## Dataset records
════

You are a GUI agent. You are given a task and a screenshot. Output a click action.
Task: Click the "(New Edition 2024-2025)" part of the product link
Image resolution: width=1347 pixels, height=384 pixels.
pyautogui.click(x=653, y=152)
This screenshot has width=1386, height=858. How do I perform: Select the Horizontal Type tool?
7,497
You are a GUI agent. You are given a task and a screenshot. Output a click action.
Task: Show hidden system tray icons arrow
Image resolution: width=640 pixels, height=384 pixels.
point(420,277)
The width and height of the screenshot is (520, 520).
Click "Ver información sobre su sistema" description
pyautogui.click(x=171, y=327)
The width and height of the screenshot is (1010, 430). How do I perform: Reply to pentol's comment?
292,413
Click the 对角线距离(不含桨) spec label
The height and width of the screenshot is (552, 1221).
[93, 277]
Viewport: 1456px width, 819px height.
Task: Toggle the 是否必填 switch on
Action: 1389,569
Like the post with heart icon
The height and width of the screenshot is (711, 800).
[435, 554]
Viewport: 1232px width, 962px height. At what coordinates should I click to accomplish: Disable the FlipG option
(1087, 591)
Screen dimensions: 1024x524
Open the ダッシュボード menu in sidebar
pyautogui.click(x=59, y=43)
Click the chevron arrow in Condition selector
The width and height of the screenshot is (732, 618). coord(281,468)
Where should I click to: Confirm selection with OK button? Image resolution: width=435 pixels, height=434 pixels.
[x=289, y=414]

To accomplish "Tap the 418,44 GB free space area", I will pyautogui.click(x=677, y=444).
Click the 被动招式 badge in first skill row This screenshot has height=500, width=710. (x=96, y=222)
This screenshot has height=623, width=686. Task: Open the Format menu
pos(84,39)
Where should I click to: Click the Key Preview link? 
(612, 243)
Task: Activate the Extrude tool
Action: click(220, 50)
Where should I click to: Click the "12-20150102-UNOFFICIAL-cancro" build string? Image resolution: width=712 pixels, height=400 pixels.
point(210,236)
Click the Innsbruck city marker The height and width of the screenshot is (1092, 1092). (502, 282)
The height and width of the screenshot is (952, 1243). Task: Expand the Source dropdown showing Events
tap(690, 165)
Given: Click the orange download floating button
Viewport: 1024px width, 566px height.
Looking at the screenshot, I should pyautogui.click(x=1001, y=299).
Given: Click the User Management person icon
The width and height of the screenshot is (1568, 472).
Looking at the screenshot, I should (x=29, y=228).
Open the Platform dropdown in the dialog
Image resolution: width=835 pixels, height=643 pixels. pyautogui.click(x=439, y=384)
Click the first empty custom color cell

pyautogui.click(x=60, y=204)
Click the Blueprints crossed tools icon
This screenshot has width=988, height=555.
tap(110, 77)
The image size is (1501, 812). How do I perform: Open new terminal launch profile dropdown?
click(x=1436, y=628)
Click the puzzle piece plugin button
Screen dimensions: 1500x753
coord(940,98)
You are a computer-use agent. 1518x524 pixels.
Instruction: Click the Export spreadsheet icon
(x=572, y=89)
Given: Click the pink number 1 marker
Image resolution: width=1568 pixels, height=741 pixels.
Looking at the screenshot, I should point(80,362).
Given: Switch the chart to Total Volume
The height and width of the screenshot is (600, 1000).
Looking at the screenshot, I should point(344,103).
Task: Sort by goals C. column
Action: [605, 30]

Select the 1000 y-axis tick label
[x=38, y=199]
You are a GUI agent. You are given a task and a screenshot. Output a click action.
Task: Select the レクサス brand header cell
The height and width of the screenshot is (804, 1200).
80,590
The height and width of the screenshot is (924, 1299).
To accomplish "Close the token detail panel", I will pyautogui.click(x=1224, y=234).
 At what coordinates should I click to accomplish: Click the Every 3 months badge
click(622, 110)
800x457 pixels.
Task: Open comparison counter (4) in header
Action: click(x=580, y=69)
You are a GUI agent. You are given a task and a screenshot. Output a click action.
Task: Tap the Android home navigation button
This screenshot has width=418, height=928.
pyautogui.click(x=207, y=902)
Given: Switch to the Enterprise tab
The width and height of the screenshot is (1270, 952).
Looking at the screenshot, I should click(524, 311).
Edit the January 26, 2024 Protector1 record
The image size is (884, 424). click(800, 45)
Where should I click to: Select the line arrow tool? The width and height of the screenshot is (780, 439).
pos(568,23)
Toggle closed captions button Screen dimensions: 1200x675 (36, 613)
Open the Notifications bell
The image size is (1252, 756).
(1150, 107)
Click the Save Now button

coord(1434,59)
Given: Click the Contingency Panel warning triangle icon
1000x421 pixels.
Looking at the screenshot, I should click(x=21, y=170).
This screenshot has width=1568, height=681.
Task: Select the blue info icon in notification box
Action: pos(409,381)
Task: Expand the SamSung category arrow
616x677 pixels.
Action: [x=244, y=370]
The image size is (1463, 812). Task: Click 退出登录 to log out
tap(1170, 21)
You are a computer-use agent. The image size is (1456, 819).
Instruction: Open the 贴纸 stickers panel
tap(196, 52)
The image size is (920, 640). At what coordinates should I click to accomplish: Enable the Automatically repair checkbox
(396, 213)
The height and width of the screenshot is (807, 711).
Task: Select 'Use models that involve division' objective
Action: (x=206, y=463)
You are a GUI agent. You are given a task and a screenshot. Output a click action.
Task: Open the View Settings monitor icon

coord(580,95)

════

Please convert everything from the start of the items down to the line containing "pyautogui.click(x=171, y=327)" into a two-column CSV with the columns "input" and "output", one row per item. Put each item's text and its answer in a single quoted field, replacing line breaks with spaces.

## Written answer
input,output
"You are a GUI agent. You are given a task and a screenshot. Output a click action. Task: Click the ""(New Edition 2024-2025)"" part of the product link Image resolution: width=1347 pixels, height=384 pixels.","pyautogui.click(x=653, y=152)"
"This screenshot has width=1386, height=858. How do I perform: Select the Horizontal Type tool?","7,497"
"You are a GUI agent. You are given a task and a screenshot. Output a click action. Task: Show hidden system tray icons arrow Image resolution: width=640 pixels, height=384 pixels.","point(420,277)"
"The width and height of the screenshot is (520, 520). Click ""Ver información sobre su sistema"" description","pyautogui.click(x=171, y=327)"